Is there one link, story, picture or thought that you saw online this week that you think somebody you know must see?
My friends: Alistair Croll (Just Evil Enough, Solve for Interesting, Tilt the Windmill, Interesting Bits, HBS, chair of Strata, Startupfest, FWD50, and Scaletechconf; author of Lean Analytics and some other books), Hugh McGuire (Rebus Foundation, PressBooks, LibriVox) and I decided that every week the three of us are going to share one link for one another (for a total of six links) that each individual feels the other person “must see.”
Check out these six links that we’re recommending to one another:
- The Authoritarian Stack – Francesca Bria. “Germany made me think a lot, and one of the thoughts I can’t shake is how resistance hides in the inefficiency of bureaucracy. What if the stack that controls society is so efficient that there’s nowhere to hide? ‘Silicon Valley isn’t building apps anymore. It’s building empires.’ A French diplomat once told me ‘society functions in the grey areas of the law.’ What happens when everything is binary? This interactive site, a project of Prof. Francesca Bria, maps some of those connections.” (Alistair for Hugh).
- The Monks In The Casino – Derek Thompson. “Derek Thompson argues that with the Internet providing easy access to what motivates men, we are creating a generation of ‘modern ascetics’ who are ‘monks in a casino. Risk-aversion in the social sphere has combined with their risk-chasing in the market, and it’s created a genuinely berserk modern life script.’ I’ve been thinking lately that if technological advancement improves quality of life, do we inevitably become a species that short-circuits our reward systems, simply stimulating pleasure centres through more and more direct means? As he concludes, the alternative is actually living life. ‘It comes with tears and boredom and disappointments and deep, deep joy. It is meant to be played in the sun and in the shadows cast by other people.'” (Alistair for Mitch).
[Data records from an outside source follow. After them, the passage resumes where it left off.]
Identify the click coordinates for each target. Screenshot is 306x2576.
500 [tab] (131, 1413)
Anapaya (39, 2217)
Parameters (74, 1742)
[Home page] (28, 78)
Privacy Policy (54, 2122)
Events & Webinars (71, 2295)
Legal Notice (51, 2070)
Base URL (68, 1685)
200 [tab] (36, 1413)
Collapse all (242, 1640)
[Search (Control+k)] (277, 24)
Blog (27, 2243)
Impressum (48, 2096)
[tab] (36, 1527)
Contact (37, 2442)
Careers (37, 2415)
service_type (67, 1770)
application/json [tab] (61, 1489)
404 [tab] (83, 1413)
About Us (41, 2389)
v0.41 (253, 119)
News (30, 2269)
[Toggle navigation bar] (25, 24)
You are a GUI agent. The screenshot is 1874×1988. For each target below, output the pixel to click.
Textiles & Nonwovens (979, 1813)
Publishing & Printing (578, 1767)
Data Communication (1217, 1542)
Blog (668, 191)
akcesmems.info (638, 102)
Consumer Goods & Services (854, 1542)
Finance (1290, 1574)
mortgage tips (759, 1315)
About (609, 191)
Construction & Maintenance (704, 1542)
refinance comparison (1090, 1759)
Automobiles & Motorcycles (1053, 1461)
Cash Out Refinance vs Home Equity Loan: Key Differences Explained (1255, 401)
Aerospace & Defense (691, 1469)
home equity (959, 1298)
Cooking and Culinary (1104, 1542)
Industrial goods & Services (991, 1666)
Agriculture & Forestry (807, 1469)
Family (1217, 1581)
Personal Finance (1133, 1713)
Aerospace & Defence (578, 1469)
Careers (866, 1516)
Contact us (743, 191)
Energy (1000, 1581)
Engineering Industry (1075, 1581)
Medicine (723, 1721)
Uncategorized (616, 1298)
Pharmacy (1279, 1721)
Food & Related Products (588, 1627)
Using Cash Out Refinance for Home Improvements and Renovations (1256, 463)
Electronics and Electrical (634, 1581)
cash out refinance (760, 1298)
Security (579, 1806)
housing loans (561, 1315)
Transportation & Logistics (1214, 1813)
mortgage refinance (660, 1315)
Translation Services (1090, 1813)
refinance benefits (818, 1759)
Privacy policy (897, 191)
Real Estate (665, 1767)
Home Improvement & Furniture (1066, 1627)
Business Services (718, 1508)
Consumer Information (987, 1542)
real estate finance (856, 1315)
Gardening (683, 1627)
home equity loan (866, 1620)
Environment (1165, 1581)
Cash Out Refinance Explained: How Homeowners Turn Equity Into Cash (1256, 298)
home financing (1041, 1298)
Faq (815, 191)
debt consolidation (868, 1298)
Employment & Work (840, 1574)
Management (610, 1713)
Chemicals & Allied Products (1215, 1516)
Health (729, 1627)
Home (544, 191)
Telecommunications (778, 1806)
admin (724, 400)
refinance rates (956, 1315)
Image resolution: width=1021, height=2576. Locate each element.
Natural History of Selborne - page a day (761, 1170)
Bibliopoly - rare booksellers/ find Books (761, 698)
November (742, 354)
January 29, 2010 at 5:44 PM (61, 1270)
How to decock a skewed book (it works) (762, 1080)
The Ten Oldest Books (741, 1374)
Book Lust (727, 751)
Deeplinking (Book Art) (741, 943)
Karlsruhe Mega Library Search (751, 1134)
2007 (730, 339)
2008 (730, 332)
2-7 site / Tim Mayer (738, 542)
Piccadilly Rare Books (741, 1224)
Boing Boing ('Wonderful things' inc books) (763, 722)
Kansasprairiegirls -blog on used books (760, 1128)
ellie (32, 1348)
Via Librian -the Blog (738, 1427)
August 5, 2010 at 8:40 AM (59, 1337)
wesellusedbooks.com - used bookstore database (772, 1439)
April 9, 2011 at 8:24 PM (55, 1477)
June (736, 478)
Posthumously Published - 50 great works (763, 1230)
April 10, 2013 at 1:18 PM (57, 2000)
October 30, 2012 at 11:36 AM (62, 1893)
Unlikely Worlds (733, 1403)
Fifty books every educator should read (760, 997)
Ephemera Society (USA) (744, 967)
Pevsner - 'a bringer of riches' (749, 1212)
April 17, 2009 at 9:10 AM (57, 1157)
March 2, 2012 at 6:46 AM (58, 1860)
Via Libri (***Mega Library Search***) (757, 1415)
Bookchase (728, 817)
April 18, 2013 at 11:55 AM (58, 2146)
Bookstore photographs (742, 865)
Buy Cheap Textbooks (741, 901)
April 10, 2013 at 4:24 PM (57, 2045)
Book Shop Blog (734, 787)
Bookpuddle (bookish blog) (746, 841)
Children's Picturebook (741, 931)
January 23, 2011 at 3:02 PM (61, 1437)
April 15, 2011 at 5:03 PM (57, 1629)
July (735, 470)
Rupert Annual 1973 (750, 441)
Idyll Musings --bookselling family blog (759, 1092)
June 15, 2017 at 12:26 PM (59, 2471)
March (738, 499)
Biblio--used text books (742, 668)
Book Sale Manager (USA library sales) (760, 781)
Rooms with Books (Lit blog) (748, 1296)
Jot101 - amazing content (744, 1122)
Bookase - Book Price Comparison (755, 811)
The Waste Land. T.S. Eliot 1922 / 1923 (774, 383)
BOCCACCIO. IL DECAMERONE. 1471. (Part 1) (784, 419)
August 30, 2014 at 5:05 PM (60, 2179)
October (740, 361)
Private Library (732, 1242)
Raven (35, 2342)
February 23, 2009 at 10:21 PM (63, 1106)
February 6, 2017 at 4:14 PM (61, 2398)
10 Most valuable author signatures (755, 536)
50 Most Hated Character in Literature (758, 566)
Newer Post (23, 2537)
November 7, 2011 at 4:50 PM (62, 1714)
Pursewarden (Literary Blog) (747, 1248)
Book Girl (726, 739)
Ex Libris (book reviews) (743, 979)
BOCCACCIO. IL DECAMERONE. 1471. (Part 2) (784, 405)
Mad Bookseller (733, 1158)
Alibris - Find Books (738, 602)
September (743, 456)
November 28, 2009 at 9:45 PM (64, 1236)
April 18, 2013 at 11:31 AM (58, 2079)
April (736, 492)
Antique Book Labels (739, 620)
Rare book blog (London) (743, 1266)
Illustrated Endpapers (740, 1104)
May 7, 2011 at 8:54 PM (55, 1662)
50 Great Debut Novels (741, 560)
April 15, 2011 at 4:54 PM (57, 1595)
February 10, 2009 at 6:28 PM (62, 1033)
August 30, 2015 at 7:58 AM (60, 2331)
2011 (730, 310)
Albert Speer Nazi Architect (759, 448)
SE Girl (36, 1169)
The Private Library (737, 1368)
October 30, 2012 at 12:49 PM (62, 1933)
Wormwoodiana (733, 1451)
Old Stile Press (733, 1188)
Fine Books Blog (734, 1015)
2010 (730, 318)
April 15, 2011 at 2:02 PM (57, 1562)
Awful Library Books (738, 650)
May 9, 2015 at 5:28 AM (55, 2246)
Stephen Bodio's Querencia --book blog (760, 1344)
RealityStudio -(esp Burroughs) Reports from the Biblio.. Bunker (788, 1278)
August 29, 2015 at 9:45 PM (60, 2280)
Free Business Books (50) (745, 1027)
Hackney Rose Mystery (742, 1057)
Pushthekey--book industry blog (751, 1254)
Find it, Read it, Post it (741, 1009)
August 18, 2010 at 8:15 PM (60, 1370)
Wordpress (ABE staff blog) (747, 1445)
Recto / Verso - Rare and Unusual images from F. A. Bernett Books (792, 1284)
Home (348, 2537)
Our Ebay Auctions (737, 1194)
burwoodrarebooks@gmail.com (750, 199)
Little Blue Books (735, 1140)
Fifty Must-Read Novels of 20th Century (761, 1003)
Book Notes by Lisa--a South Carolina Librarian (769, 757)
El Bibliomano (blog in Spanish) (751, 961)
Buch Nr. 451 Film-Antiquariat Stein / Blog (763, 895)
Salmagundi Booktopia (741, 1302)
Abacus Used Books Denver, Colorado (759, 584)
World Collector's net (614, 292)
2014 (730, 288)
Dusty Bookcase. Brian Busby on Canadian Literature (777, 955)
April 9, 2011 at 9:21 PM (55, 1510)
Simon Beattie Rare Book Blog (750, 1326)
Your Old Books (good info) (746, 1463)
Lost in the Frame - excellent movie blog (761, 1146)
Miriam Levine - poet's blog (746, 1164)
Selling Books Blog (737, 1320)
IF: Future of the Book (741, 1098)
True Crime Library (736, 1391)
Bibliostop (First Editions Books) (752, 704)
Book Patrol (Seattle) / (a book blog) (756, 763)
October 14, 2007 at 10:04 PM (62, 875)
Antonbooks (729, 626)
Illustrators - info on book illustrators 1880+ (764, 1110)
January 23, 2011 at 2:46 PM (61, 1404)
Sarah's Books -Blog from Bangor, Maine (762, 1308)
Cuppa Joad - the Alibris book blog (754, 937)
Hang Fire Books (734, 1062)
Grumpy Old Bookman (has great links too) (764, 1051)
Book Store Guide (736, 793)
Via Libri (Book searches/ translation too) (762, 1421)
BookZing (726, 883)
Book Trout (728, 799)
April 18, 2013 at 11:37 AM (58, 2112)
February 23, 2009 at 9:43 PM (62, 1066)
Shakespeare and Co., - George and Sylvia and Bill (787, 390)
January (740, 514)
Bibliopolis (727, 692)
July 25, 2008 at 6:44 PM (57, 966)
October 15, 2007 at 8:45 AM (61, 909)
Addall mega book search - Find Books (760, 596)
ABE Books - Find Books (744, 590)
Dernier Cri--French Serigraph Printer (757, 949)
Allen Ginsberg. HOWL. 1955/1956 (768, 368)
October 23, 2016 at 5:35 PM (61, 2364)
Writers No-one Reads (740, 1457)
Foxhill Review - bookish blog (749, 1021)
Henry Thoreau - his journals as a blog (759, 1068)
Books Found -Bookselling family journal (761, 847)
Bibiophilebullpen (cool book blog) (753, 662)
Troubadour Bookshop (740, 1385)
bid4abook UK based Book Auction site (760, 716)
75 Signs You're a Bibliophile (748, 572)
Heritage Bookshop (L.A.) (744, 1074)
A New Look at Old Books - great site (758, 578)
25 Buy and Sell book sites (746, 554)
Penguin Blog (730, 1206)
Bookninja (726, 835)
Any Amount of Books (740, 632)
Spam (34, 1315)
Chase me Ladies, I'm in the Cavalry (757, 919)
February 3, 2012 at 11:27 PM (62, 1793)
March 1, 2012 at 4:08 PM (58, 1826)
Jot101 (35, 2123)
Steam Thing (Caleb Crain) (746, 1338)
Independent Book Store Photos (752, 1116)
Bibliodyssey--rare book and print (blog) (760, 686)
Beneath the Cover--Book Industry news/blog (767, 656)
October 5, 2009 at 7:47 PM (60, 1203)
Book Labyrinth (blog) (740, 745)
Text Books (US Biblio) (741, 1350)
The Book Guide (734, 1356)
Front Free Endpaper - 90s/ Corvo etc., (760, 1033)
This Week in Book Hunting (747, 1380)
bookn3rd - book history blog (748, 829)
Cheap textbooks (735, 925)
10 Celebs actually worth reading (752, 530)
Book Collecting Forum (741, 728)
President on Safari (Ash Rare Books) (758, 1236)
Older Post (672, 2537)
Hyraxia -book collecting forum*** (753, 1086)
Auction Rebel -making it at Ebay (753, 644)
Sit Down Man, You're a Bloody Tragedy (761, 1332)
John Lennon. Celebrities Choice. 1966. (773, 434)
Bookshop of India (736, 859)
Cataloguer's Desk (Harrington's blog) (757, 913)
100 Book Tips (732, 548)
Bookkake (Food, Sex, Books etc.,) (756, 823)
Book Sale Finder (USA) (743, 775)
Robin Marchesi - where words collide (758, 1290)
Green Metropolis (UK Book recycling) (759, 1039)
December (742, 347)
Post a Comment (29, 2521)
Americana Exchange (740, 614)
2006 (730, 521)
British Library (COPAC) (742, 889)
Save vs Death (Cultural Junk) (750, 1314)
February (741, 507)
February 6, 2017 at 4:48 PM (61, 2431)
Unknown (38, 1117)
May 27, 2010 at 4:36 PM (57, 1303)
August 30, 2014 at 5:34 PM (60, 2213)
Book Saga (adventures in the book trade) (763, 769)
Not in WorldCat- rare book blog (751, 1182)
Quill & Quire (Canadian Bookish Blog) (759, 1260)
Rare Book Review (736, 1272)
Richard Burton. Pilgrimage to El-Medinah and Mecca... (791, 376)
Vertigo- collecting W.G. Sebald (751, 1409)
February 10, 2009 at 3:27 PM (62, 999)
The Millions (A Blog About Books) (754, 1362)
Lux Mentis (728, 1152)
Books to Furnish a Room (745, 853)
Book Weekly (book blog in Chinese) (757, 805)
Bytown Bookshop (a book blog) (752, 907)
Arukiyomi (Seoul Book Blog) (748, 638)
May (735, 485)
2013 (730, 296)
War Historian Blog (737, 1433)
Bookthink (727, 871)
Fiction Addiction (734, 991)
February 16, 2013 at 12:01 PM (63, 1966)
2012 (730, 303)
- Why Canada’s Trust System Rewards Belonging Over Building – David Crow – Danger. “For a couple of years now I have been quietly banging on a little drum: the greatest risk to Canada as a nation is not Russia, or China or Trump, but our dismal productivity problems. If we don’t solve that problem we get poorer and poorer, and can’t afford any of the nice things we like about our country. The fact that few people seem to agree with me proves my point. David Crow postulates on why we’re in this pickle.” (Hugh for Alistair).
- Smooth Operator By Sade Performed By The Graystones – YouTube. “I half-wonder if these kids are AI, but in any case, I just love this tight, awesome and tweeny/teenie awkwardness.” (Hugh for Mitch).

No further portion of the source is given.